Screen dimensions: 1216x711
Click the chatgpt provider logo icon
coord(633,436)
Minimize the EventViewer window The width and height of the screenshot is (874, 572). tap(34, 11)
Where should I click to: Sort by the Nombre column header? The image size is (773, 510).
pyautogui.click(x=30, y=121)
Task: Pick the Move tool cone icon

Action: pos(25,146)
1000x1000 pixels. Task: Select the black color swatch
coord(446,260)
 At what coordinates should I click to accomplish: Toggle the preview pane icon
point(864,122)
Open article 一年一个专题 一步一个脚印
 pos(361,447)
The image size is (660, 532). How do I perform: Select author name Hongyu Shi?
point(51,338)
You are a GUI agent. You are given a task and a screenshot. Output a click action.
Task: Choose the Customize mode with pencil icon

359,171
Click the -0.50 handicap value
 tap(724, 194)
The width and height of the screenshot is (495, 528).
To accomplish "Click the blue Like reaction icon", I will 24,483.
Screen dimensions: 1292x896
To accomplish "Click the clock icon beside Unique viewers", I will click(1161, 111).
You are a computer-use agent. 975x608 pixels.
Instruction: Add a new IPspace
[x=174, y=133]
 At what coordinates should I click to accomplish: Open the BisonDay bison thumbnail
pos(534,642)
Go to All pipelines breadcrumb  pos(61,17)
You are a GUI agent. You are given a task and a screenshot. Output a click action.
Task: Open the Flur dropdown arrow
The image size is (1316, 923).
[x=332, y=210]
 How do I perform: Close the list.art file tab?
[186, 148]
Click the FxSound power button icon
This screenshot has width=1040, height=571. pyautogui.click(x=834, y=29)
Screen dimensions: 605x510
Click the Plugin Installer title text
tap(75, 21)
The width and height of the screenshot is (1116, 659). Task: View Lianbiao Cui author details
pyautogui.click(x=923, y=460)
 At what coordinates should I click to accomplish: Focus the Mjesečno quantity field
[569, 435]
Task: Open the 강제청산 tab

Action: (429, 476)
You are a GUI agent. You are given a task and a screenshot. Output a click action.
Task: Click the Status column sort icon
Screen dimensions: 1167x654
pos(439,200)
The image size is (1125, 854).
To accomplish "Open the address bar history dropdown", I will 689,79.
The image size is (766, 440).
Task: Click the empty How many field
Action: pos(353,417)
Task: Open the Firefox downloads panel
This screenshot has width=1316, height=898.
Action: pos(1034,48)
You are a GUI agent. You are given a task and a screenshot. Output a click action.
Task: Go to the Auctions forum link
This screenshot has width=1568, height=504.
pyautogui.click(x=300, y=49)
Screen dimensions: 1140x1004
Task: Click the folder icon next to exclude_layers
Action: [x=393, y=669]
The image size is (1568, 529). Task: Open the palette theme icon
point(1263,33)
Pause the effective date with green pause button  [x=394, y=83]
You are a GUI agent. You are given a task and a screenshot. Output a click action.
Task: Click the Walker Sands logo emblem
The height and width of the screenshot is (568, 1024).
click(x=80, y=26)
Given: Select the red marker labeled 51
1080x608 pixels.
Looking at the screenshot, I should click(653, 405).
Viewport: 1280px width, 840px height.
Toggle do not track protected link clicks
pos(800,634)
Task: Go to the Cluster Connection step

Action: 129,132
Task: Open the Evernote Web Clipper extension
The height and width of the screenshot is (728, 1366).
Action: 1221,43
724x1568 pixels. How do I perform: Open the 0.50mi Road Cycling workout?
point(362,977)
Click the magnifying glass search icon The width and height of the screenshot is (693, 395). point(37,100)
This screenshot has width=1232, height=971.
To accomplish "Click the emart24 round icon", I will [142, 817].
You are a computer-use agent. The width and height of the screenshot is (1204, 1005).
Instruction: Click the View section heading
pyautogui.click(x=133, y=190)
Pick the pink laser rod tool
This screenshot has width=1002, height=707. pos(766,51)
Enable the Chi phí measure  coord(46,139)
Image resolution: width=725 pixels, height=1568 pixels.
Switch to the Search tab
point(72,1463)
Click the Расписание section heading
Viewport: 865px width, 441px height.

┄┄┄┄┄┄┄┄┄┄┄┄┄┄┄┄┄┄┄┄

Activity. Each record is to be repeated exactly.

Output below.
Screen dimensions: 1216x711
Click the chatgpt provider logo icon
coord(633,436)
Minimize the EventViewer window The width and height of the screenshot is (874, 572). tap(34, 11)
Where should I click to: Sort by the Nombre column header? The image size is (773, 510).
pyautogui.click(x=30, y=121)
Task: Pick the Move tool cone icon

Action: pos(25,146)
1000x1000 pixels. Task: Select the black color swatch
coord(446,260)
 At what coordinates should I click to accomplish: Toggle the preview pane icon
point(864,122)
Open article 一年一个专题 一步一个脚印
 pos(361,447)
The image size is (660, 532). How do I perform: Select author name Hongyu Shi?
point(51,338)
You are a GUI agent. You are given a task and a screenshot. Output a click action.
Task: Choose the Customize mode with pencil icon

359,171
Click the -0.50 handicap value
 tap(724, 194)
The width and height of the screenshot is (495, 528).
To accomplish "Click the blue Like reaction icon", I will 24,483.
Screen dimensions: 1292x896
To accomplish "Click the clock icon beside Unique viewers", I will click(1161, 111).
You are a computer-use agent. 975x608 pixels.
Instruction: Add a new IPspace
[x=174, y=133]
 At what coordinates should I click to accomplish: Open the BisonDay bison thumbnail
pos(534,642)
Go to All pipelines breadcrumb  pos(61,17)
You are a GUI agent. You are given a task and a screenshot. Output a click action.
Task: Open the Flur dropdown arrow
The image size is (1316, 923).
[x=332, y=210]
 How do I perform: Close the list.art file tab?
[186, 148]
Click the FxSound power button icon
This screenshot has width=1040, height=571. pyautogui.click(x=834, y=29)
Screen dimensions: 605x510
Click the Plugin Installer title text
tap(75, 21)
The width and height of the screenshot is (1116, 659). Task: View Lianbiao Cui author details
pyautogui.click(x=923, y=460)
 At what coordinates should I click to accomplish: Focus the Mjesečno quantity field
[569, 435]
Task: Open the 강제청산 tab

Action: (429, 476)
You are a GUI agent. You are given a task and a screenshot. Output a click action.
Task: Click the Status column sort icon
Screen dimensions: 1167x654
pos(439,200)
The image size is (1125, 854).
To accomplish "Open the address bar history dropdown", I will 689,79.
The image size is (766, 440).
Task: Click the empty How many field
Action: pos(353,417)
Task: Open the Firefox downloads panel
This screenshot has width=1316, height=898.
Action: pos(1034,48)
You are a GUI agent. You are given a task and a screenshot. Output a click action.
Task: Go to the Auctions forum link
This screenshot has width=1568, height=504.
pyautogui.click(x=300, y=49)
Screen dimensions: 1140x1004
Task: Click the folder icon next to exclude_layers
Action: [x=393, y=669]
The image size is (1568, 529). Task: Open the palette theme icon
point(1263,33)
Pause the effective date with green pause button  [x=394, y=83]
You are a GUI agent. You are given a task and a screenshot. Output a click action.
Task: Click the Walker Sands logo emblem
The height and width of the screenshot is (568, 1024).
click(x=80, y=26)
Given: Select the red marker labeled 51
1080x608 pixels.
Looking at the screenshot, I should click(653, 405).
Viewport: 1280px width, 840px height.
Toggle do not track protected link clicks
pos(800,634)
Task: Go to the Cluster Connection step

Action: 129,132
Task: Open the Evernote Web Clipper extension
The height and width of the screenshot is (728, 1366).
Action: 1221,43
724x1568 pixels. How do I perform: Open the 0.50mi Road Cycling workout?
point(362,977)
Click the magnifying glass search icon The width and height of the screenshot is (693, 395). point(37,100)
This screenshot has width=1232, height=971.
To accomplish "Click the emart24 round icon", I will [142, 817].
You are a computer-use agent. The width and height of the screenshot is (1204, 1005).
Instruction: Click the View section heading
pyautogui.click(x=133, y=190)
Pick the pink laser rod tool
This screenshot has width=1002, height=707. pos(766,51)
Enable the Chi phí measure  coord(46,139)
Image resolution: width=725 pixels, height=1568 pixels.
Switch to the Search tab
point(72,1463)
Click the Расписание section heading
Viewport: 865px width, 441px height.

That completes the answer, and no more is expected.